Switching to the Single-Tablet Regimen (STR) Emtricitabine / Rilpivirine / Tenofovir DF from a Ritonavir-boosted Protease Inhibitor & 2 NRTI Regimen Maintains HIV Suppression and is Well Tolerated in HIV+ Subjects at Week 24 Regardless of Age: SPIRIT Study

Conference Reports for NATAP

52nd ICAAC Interscience Conference on
Antimicrobial Agents and Chemotherapy
September 9-12, 2012, San Francisco


Switching to the Single-Tablet Regimen (STR) Emtricitabine / Rilpivirine / Tenofovir DF from a Ritonavir-boosted Protease Inhibitor & 2 NRTI Regimen Maintains HIV Suppression and is Well Tolerated in HIV+ Subjects at Week 24 Regardless of Age: SPIRIT Study

	Reported by Jules Levin 52nd ICAAC Sept 9-12 SF 2012 D. Shamblaw1, F. Palella2, P. Ruane3, P. Tebas4, B. Gazzard5, M. Fisher6, J. v Lunzen7, J. Flamm8, M. Wang9, K. White9, H. Graham9, B. Guyer9, T. Fralich9, S.K. Chuck91La Playa Medical Group and Clinical Research, San Diego, USA; 2Northwestern University, Chicago, USA;3Peter J. Ruane, MD, Inc, Los Angeles, USA; 4University of Pennsylvania, Philadelphia, USA; 5Chelsea and Westminster Hospital Foundation Trust, London, UK; 6Brighton and Sussex University Hospitals, Brighton, UK; 7University Medical Center Hamburg-Eppendorf, Hamburg, Germany; 8Kaiser Permanente, Sacramento, USA; 9Gilead Sciences, Foster City, USA ABSTRACT Background: Advancing age among antiretroviral (ART)-treated HIV-infected persons necessitates more ART long-term safety & efficacy data in older patients.
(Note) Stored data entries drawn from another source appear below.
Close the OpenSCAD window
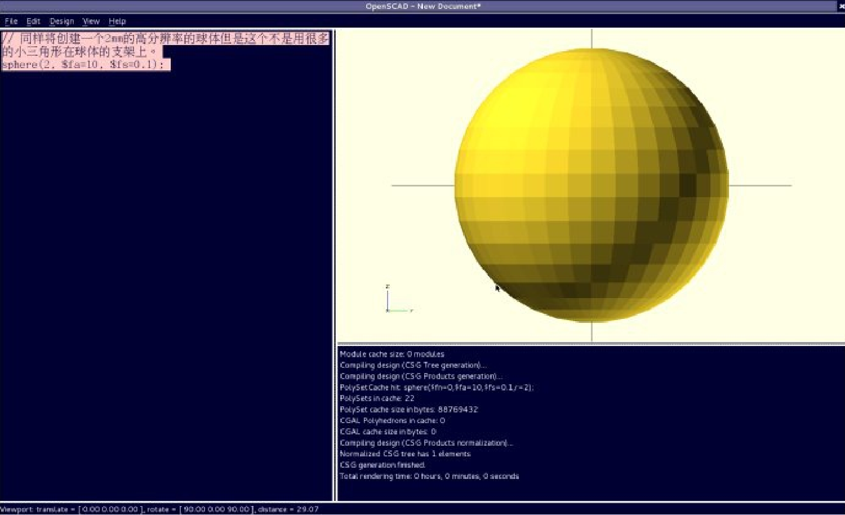The image size is (845, 515). click(x=841, y=6)
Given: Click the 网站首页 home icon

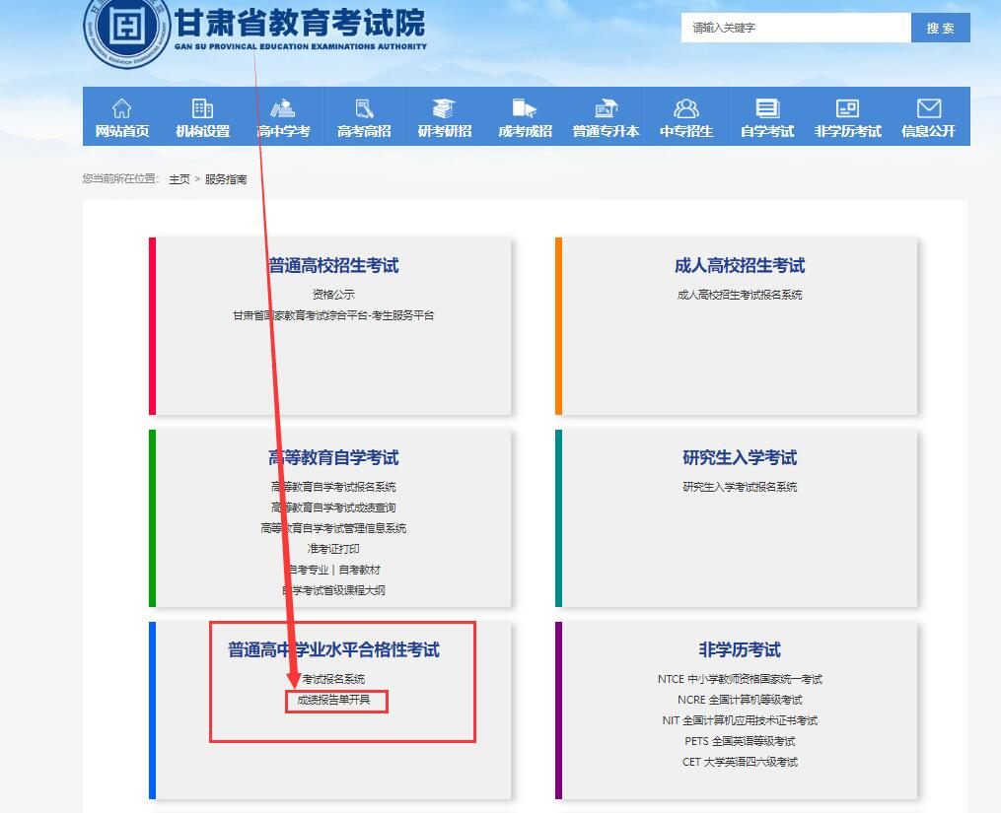Looking at the screenshot, I should (121, 108).
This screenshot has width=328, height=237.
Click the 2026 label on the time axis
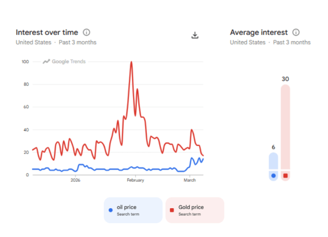click(x=75, y=180)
ART simplification strategies particularly need to be studied to evaluate treatment benefits relative to safety concerns. Methods: This on-going, randomized (2:1), open-label, 48-wk study evaluates safety & efficacy of continuing PI+RTV regimens or switching to STR FTC/RPV/TDF in virologically-suppressed adults (VL<50 c/mL). Results: At Wk 24, STR FTC/RPV/TDF was non-inferior to PI+RTV in maintaining VL<50 (93.7% vs 89.9%; 95%CI -1.6, 9.1). A post hoc analysis by age (≤ or > 40 yrs) is presented. In both age strata, STR FTC/RPV/TDF switch was well tolerated with non-inferior efficacy [95%CI: -6.6, 6.5 (>40) & -0.1, 18.4 (≤40)], lower VF and significant improvements in TC, LDL, TC:HDL & TG vs. PI+RTV. Changes in CD4 & CrCl were not clinically significant. Conclusions: At Wk 24, regardless of age, HIV-suppressed subjects switching to STR FTC/RPV/TDF from PI+RTV regimens demonstrated non-inferior virologic efficacy, with a low risk of VF, and few AE-related treatment discontinuations (≤2.3%) vs PI+RTV.